Text section:

______________________________

Everything You Thought You Knew About Learning Is Wrong - Practice Retrieval | The Lead Learner is the Learning Leader | Scoop.it

Psychology Today


http://www.psychologytoday.com/blog/brain-candy/201201/everything-you-thought-you-knew-about-learning-is-wrong



Taking notes during class? Topic-focused study? A consistent learning environment? All are exactly opposite of the best strategies for learning.


Interleaving


First, he told me, think about how you attack a pile of study material.

“People tend to try to learn in blocks,” Bjork said. “Mastering one thing before moving on to the next.”

Instead of doing that Bjork recommends interleaving. The strategy suggest that instead of spending an hour working on your tennis serve, you mix in a range of skills like backhands, volleys, overhead smashes, and footwork.

“This creates a sense of difficulty,” Bjork said. “And people tend not to notice the immediate effects of learning.”

Instead of making an appreciable leap forward with your serving ability after a session of focused practice, interleaving forces you to make nearly imperceptible steps forward with many skills. But over time, the sum of these small steps is much greater than the sum of the leaps you would have taken if you’d spent the same amount of time mastering each skill in its turn.

Bjork explains that successful interleaving allows you to “seat” each skill among the others. “If information is studied so that it can be interpreted in relation to other things in memory, learning is much more powerful,” he said. There’s one caveat: Make sure the mini skills you interleave are related in some higher-order way. If you’re trying to learn tennis, you’d want to interleave serves, backhands, volleys, smashes, and footwork — not serves, synchronized swimming, European capitals, and programming in Java.

______________________________

Provided data:
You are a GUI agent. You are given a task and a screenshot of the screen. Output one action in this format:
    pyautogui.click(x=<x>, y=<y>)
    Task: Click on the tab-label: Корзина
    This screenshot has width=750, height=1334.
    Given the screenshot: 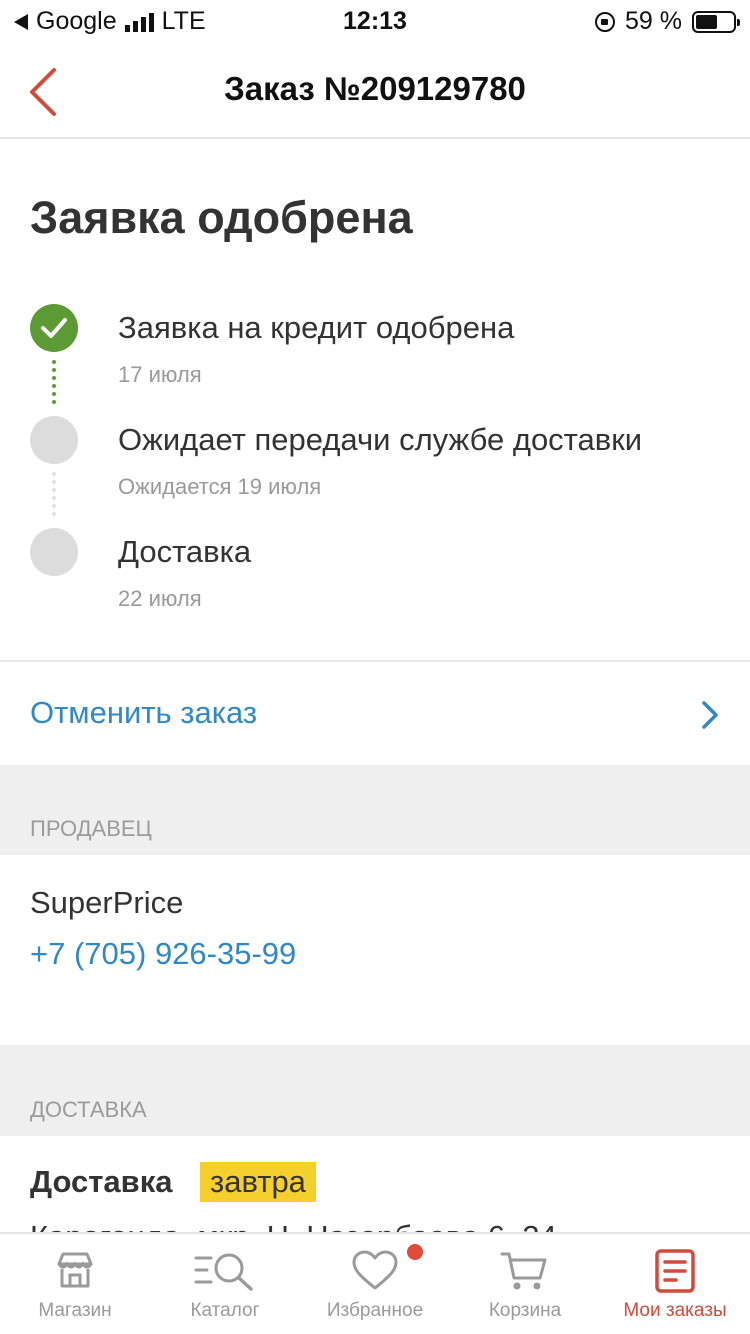 What is the action you would take?
    pyautogui.click(x=525, y=1310)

______________________________

Task requirements:
1/ From the article on learning, pull out the passage starting with "Psychology Today" and going on through "of study material.".
2/ Answer these questions from the article on learning:
(a) According to Bjork, how do people tend to try to learn?
(b) Instead of an hour on the tennis serve, which skills does the article suggest mixing in?
(c) What caveat does the article give about the mini skills being interleaved?

Task-by-task solutions:
1/
Psychology Today


http://www.psychologytoday.com/blog/brain-candy/201201/everything-you-thought-you-knew-about-learning-is-wrong



Taking notes during class? Topic-focused study? A consistent learning environment? All are exactly opposite of the best strategies for learning.


Interleaving


First, he told me, think about how you attack a pile of study material.

2/
(a) In blocks, mastering one thing before moving on to the next.
(b) Backhands, volleys, overhead smashes, and footwork.
(c) They should be related in some higher-order way.